Actually DNS would benefit from transactions, it would allow to detect attack much more efficiently, or to analyze them after the fact.

It could also help analyze tendencies and adjust.

And as usual, you would get more accountability, which never hurts (Steven ! Why is the website down ? - * Steven quickly revert back his silly click * - Errr, nothing. No reason. Everything is alright !)


Just wanted to say thank you for taking the time to respond. This is exactly what I was trying to wrap my head around.


Product tracking and supply chain management is a practical use case. Pairing RFID tags with block chain technology can be used as an anti-counterfeiting measure to guarantee a product's origin.


i guess the most famous practical application at least in the crypto community right now is called CryptoKitties build on top of Ethereum.


Fun maybe, but it's not really practical.


Please comply with the license of the blockchain implementation in Python. It's MIT, so all you have to do is include the copyright notice ("Copyright (c) 2017 Daniel van Flymen").

You should also tell people under what license you're releasing your changes :)


@icebraining Author here. Thanks for the comments. I will add the copyright notice. Changes also will be MIT :)


Thanks!


FYI: At the Awesome Blockchains [1] page I collect articles on building your own blockchains from scratch (incl. Python, Ruby, JavaScript, etc.) The idea is that a great way to learn and understand blockchains is by building your own blockchains from scratch (zero). Happy blockchaining. [1]: https://github.com/openblockchains/awesome-blockchains


I actually wrote up a small POC for blockchains in Python myself a few months ago. I went a little bit further in to the idea of transaction verification, as well as reverse traversing existing transactions as a part of that.
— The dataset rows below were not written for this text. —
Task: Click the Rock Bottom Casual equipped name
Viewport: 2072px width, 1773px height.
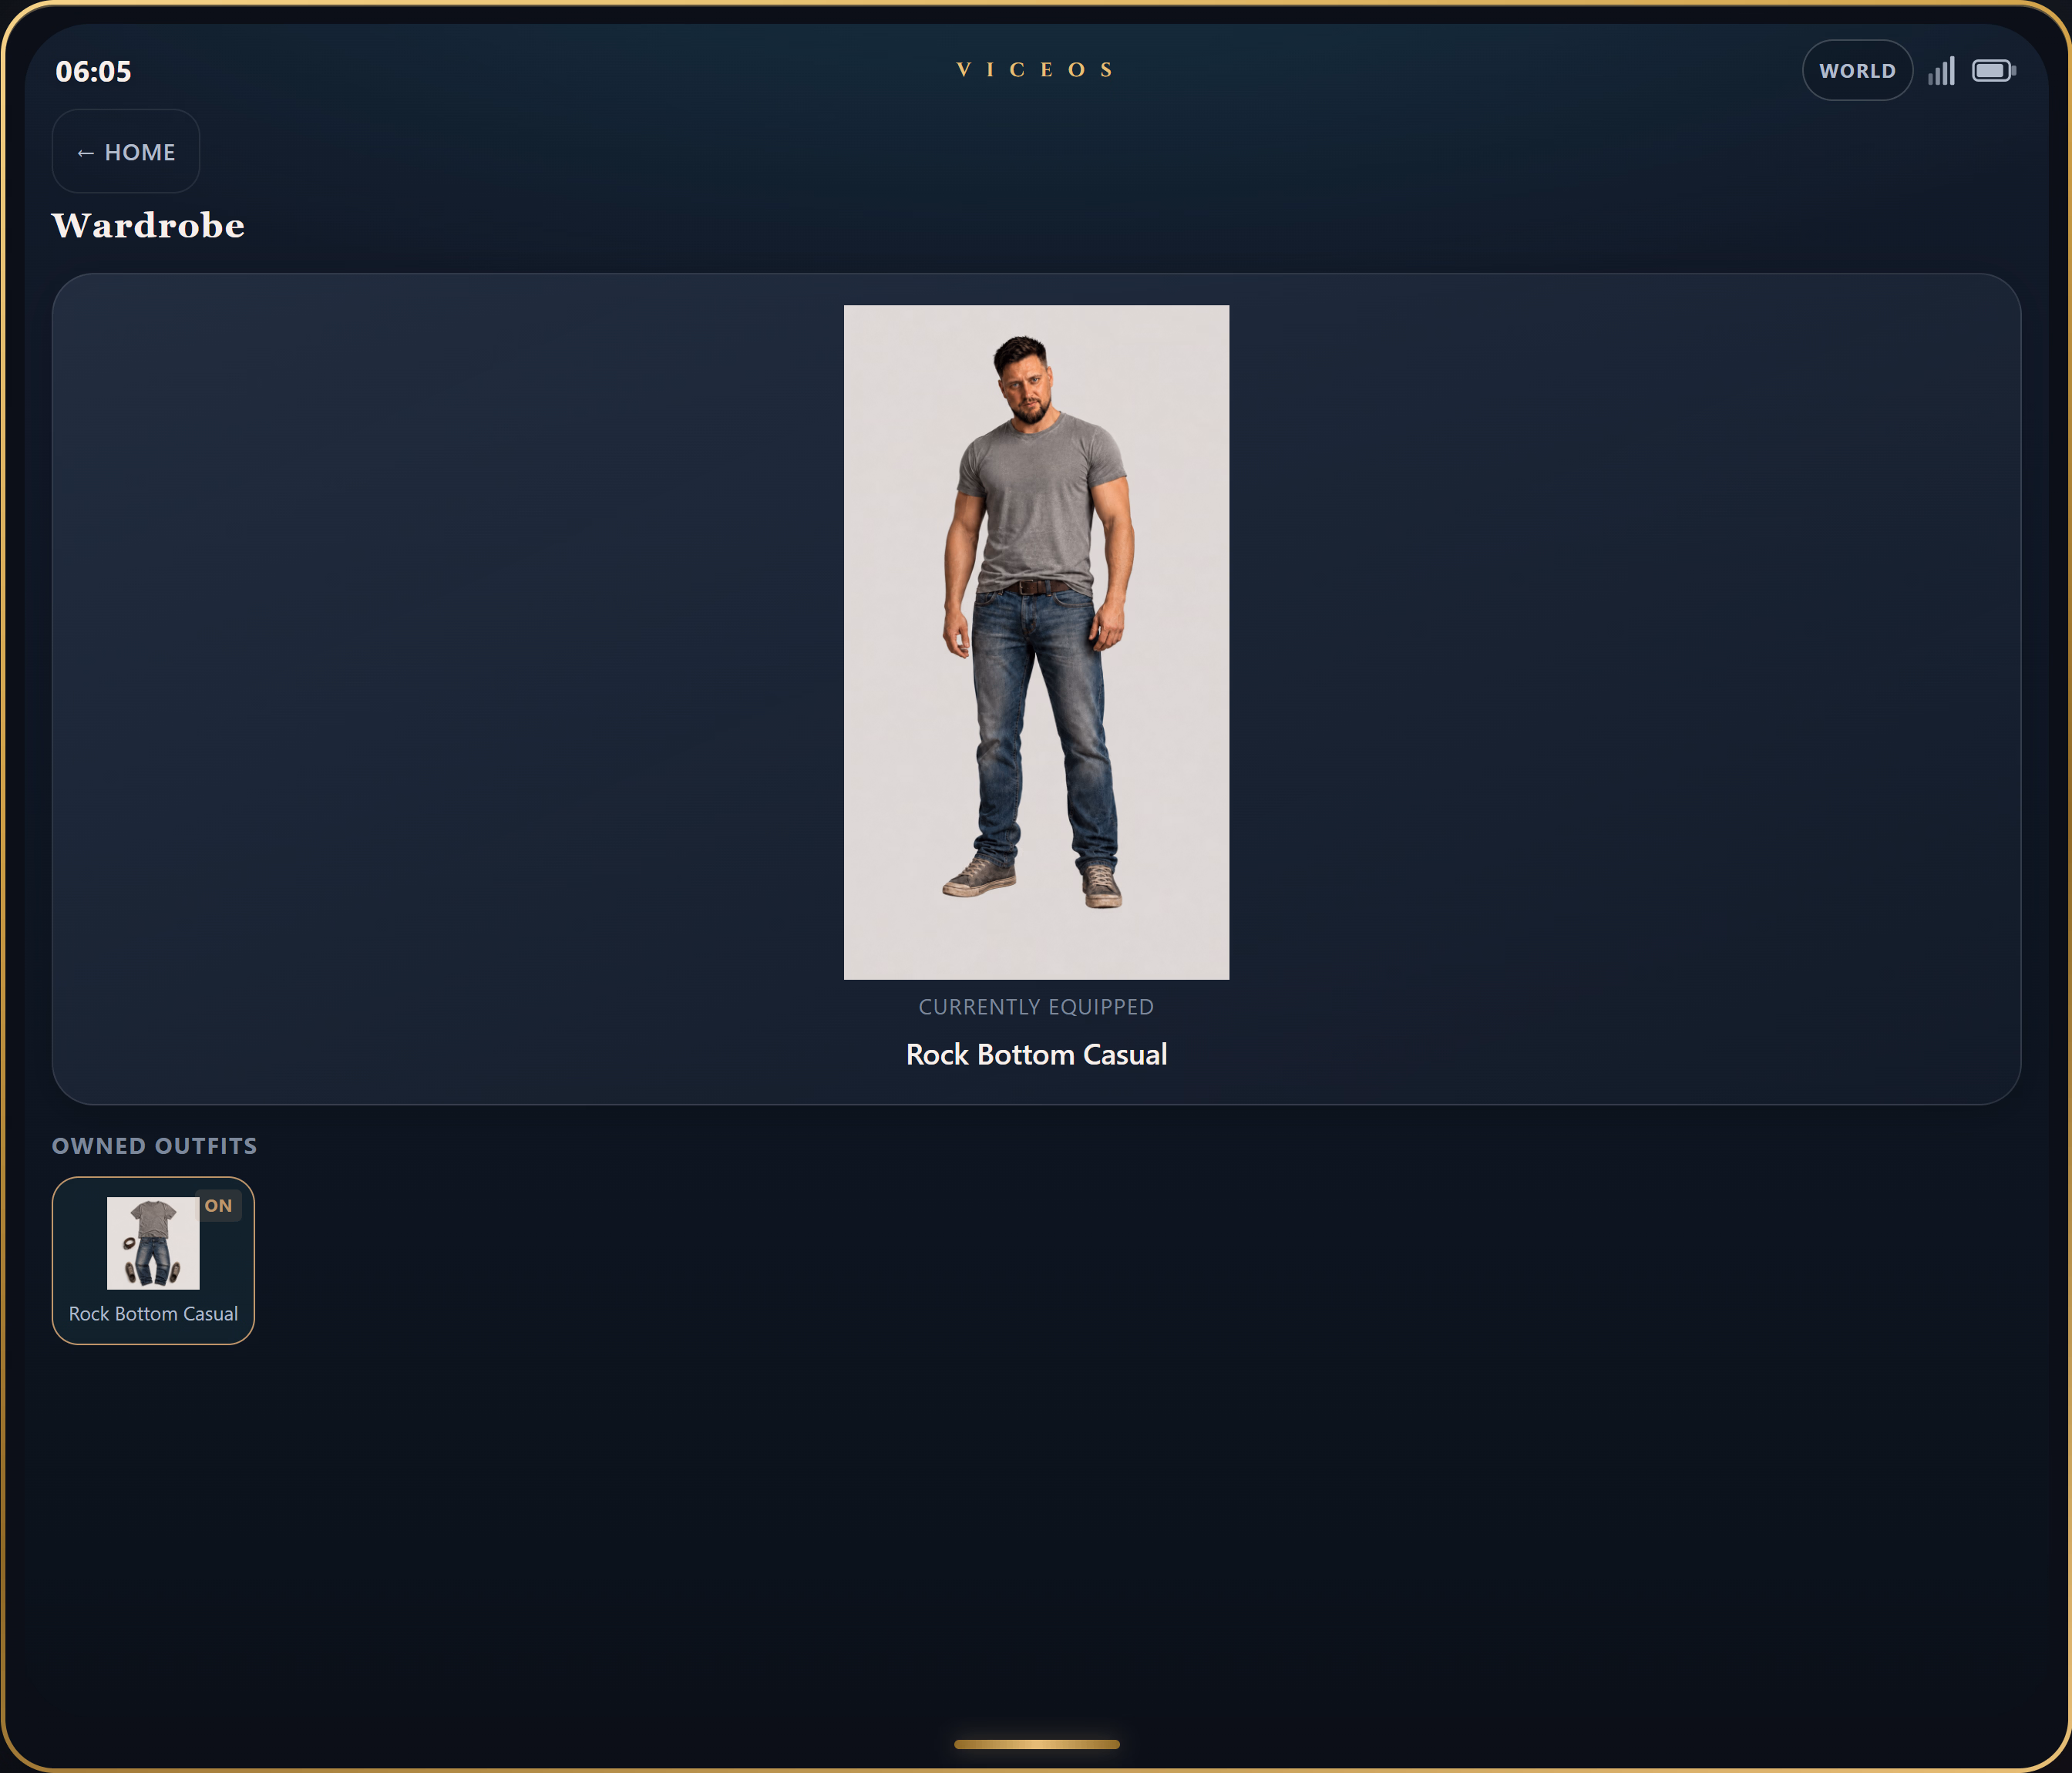Action: click(x=1036, y=1055)
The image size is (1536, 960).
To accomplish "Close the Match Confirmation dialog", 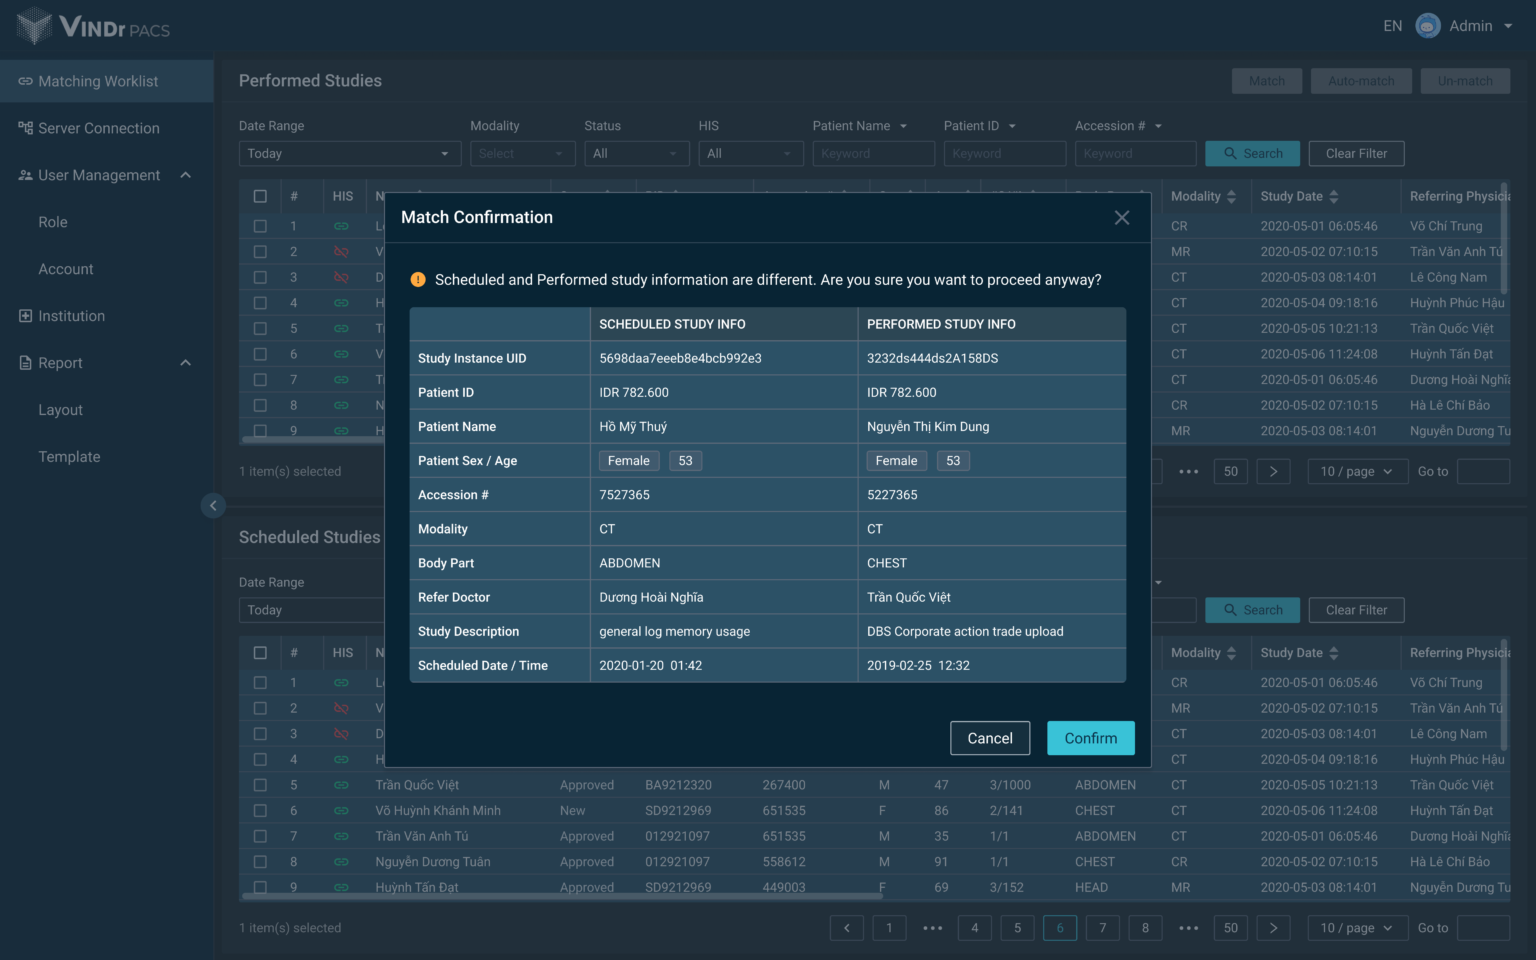I will coord(1122,218).
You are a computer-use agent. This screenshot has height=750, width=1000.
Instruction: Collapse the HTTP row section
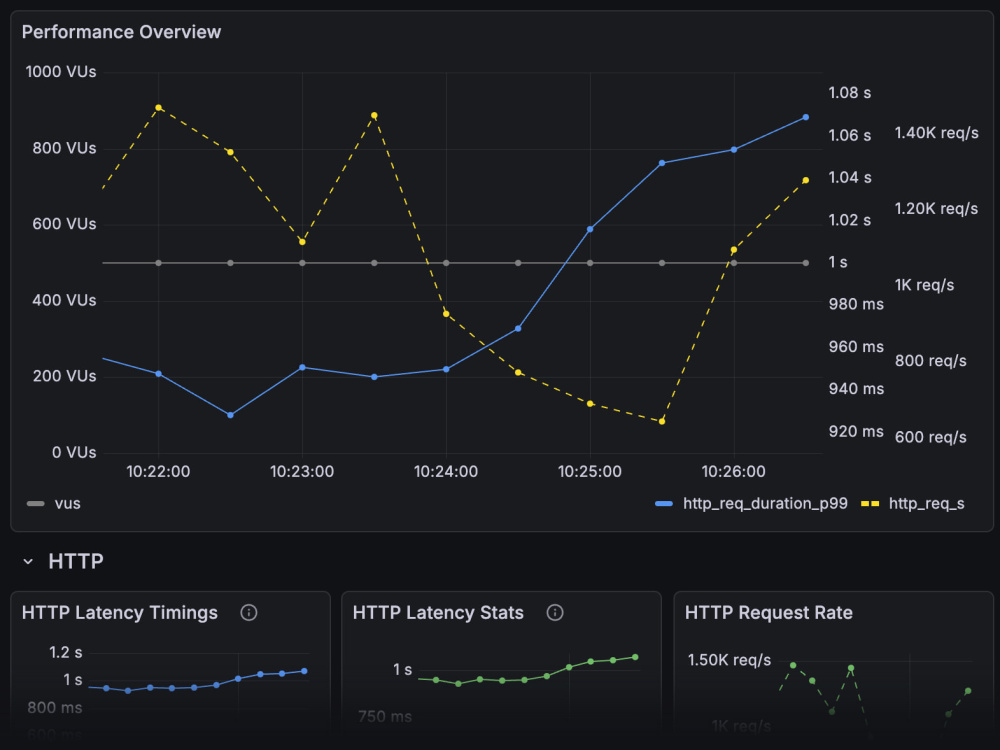(x=28, y=562)
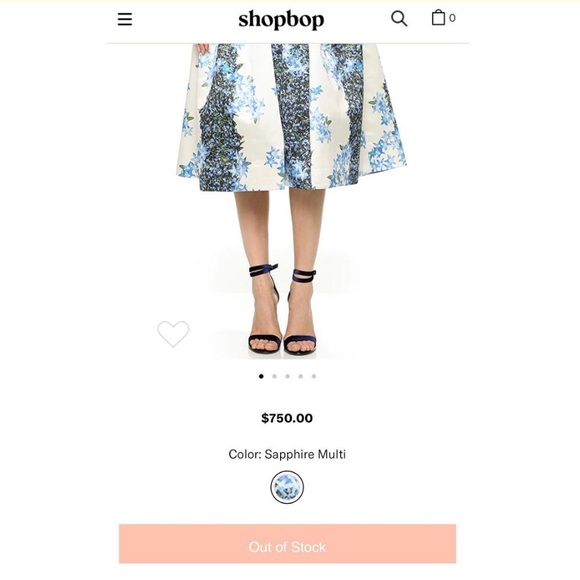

https://github.com/ltavag/blocks

Always love to see the interest here, I'm excited for the technology to become detached from Crypto speculation!


> Any business or organization that relies on a centralized database as a core competitive advantage can potentially be disrupted by blockchain technology.

That's a pretty big "potentially" since many of those organizations use centralization as a defense against bad actors.


Thanks for the write up! BTW, this would make a great Jupyter notebook (with the text, graphics, code).


This implementation is similar to the work that has been shared [by Daniel](https://hackernoon.com/learn-blockchains-by-building-one-117...)


Great introduction, thanks! Are you thinking about expanding this at all? If so, how?


Great explanation!


yes, as someone with minimal knowledge of bitcoin and blockchains, this helped with visualizing the roles of the miner, blockchain, and bitcoin wallet.

As a sidenote, I have been working in C++-land for a while now, and its really cool to see how the examples both contain a simple blockchain implementation along with the views for a Flask web UI in the same file. I wonder if there are web libraries available to do something similar in C++?


next up - a practical introduction to implementing a relational database from scratch. It's great to learn about the cryptography behind the blockchain etc, but the herd mind is horrible - so many better things to spend one's time on than a 100th implementation of blockchain. Why won't the hype die already?


I would love to read a tutorial about implementing a relational database from scratch. Some people like to learn from the building blocks and others prefer to focus on high level applications.


Agreed, I think no matter how good your abstractions are, it never hurts to know how they work under the hood.